It appears to me the second and third backup iteration are executed mereley seconds between each other, so this might be a race condition, too (checkpoint file not closed and flushed to disk already)

mortenmathiasen commented 1 year ago

I made a pull request which fix'es the problem - does that make sense?

mortenmathiasen commented 1 year ago

It is not a race condition. I run into the same problem later on too.

abbbi commented 1 year ago

the second backup run ends at 06:38:37

[2022-12-27 06:38:37] INFO virtnbdbackup - main [MainThread]: Finished successfully

and the third backup run starts at exactly the same moment:

[2022-12-27 06:38:37] INFO common - printVersion [MainThread]: Version: 1.9.9 Arguments: /bin/virtnbdbackup -U qemu+ssh://root@host1/system --ssh-user root -d almalinux -o /data/backup/virtualmachines/almalinux/ -l auto

so i suspect some race condition between the finishing process and the starting backup process. on libvirt side everything is settled, but it may seem the checkpoint files and the checkpoint .cpt file may not already be flushed to disk, so the third run refers to the same checkpoint.

Are you execetuting these in seperate terminals??

abbbi commented 1 year ago

I made a pull request which fix'es the problem - does that make sense?

not really, because the checkpoint information of the second backup run is used to calculate the next checkpoint name.
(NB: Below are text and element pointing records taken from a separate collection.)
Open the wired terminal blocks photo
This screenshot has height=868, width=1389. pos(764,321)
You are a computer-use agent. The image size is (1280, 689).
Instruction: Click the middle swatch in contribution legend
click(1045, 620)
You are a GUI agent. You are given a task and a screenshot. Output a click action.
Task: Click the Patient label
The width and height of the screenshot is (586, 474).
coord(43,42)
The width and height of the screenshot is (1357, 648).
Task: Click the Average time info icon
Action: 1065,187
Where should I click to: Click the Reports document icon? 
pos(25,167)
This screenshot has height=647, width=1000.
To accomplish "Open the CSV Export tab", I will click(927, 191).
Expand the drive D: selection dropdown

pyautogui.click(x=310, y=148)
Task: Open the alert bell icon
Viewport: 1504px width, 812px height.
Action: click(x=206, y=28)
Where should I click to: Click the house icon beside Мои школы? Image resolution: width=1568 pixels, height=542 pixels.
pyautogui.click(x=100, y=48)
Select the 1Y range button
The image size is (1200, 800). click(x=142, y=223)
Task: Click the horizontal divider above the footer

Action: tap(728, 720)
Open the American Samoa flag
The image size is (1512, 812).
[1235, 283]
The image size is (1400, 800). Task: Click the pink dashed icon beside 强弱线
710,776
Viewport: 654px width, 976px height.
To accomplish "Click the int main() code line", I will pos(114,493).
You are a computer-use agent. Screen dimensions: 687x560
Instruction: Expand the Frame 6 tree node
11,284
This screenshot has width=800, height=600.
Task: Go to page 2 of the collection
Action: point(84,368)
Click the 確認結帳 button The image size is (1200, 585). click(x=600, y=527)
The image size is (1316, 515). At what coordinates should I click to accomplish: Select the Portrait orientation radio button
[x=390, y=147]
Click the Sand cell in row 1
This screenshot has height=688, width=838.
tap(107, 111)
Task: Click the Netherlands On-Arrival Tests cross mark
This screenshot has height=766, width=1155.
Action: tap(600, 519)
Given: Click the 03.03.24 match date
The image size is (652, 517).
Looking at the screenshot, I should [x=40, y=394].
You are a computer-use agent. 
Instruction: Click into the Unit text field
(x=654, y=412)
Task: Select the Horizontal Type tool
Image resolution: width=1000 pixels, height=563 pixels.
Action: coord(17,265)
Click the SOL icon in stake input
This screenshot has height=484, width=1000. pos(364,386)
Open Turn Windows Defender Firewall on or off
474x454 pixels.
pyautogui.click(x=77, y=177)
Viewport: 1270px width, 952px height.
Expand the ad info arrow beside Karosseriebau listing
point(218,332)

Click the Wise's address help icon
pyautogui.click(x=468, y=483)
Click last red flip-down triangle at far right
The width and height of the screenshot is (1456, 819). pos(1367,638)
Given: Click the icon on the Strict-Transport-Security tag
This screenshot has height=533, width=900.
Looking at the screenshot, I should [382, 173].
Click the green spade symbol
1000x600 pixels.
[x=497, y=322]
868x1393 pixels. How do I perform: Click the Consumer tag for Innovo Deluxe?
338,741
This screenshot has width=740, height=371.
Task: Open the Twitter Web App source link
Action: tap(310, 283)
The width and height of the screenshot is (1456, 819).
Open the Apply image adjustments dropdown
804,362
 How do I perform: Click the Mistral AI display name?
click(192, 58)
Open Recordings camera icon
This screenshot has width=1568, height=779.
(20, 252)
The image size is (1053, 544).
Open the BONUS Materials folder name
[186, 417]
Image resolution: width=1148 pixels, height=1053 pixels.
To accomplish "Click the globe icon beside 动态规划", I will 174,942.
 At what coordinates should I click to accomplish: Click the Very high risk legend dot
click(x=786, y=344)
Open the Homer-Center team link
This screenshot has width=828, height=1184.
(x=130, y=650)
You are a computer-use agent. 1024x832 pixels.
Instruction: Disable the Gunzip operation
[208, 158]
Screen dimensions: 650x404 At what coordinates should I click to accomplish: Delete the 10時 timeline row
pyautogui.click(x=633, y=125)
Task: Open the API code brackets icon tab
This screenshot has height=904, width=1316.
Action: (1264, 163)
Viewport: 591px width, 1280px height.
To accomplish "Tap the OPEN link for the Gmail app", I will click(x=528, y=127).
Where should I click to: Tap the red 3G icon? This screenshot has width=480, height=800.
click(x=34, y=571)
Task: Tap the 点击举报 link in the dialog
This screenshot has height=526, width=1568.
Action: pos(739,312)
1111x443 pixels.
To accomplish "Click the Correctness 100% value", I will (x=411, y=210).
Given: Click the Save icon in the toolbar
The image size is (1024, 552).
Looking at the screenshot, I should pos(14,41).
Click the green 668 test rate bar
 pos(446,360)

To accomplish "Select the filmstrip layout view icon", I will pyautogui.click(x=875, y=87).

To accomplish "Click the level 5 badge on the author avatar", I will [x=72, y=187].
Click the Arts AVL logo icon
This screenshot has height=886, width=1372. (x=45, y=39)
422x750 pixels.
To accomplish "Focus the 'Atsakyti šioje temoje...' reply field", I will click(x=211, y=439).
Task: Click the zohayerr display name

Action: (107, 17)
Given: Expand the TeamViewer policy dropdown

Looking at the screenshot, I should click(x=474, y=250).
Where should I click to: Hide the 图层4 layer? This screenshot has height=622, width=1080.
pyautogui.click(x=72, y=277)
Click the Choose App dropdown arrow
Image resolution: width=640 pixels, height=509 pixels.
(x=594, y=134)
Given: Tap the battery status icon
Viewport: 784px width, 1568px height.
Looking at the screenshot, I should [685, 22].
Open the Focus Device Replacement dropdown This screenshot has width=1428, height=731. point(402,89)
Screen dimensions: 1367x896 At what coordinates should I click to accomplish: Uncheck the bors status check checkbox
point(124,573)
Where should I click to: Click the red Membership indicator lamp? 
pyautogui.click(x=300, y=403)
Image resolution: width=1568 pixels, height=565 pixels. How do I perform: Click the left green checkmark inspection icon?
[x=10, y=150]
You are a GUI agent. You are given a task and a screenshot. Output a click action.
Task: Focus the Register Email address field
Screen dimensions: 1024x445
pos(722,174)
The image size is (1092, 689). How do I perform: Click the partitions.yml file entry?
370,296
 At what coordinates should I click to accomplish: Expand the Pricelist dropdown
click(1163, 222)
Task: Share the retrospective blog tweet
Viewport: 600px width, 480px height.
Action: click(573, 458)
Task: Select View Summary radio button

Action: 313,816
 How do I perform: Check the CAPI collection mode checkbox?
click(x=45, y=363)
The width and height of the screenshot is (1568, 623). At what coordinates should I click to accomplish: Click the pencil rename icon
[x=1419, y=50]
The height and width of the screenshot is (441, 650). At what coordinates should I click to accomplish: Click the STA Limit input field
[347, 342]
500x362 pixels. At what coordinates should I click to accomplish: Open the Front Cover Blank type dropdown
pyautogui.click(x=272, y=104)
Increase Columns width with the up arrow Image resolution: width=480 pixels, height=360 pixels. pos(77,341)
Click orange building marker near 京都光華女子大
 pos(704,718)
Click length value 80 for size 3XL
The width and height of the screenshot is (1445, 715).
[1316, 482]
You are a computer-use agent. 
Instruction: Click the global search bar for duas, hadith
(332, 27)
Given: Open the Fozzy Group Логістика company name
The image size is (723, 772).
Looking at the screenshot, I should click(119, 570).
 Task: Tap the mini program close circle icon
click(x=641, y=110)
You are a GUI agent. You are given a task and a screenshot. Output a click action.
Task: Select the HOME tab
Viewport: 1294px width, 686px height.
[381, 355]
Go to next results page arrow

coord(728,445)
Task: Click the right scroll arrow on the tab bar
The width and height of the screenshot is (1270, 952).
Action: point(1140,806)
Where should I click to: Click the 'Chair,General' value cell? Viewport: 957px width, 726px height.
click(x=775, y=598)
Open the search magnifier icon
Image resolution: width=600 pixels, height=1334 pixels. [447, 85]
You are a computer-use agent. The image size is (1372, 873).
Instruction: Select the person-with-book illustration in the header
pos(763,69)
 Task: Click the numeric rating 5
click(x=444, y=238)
At this point, it seems the utility is simply not knowing about the past backup task. I try to reproduce on my system but i cant...

mortenmathiasen commented 1 year ago

I ran the 3 backups from scricpt originally. Now I ran them manually by hand, which solves the problem! You were right, it must be a race condition.

abbbi commented 1 year ago

could think about creating a lock file while a backup run is active to prevent such situations, but then its quite uncommon to start backups so fast this race might appear.

mortenmathiasen commented 1 year ago

Sorry, the error persists. I thought it was fixed by running the backups manually, but the fix relied upon using my patch from the pull request. Below wihtout any patch you see the error again on manually execution and the stored checkpoints after each run.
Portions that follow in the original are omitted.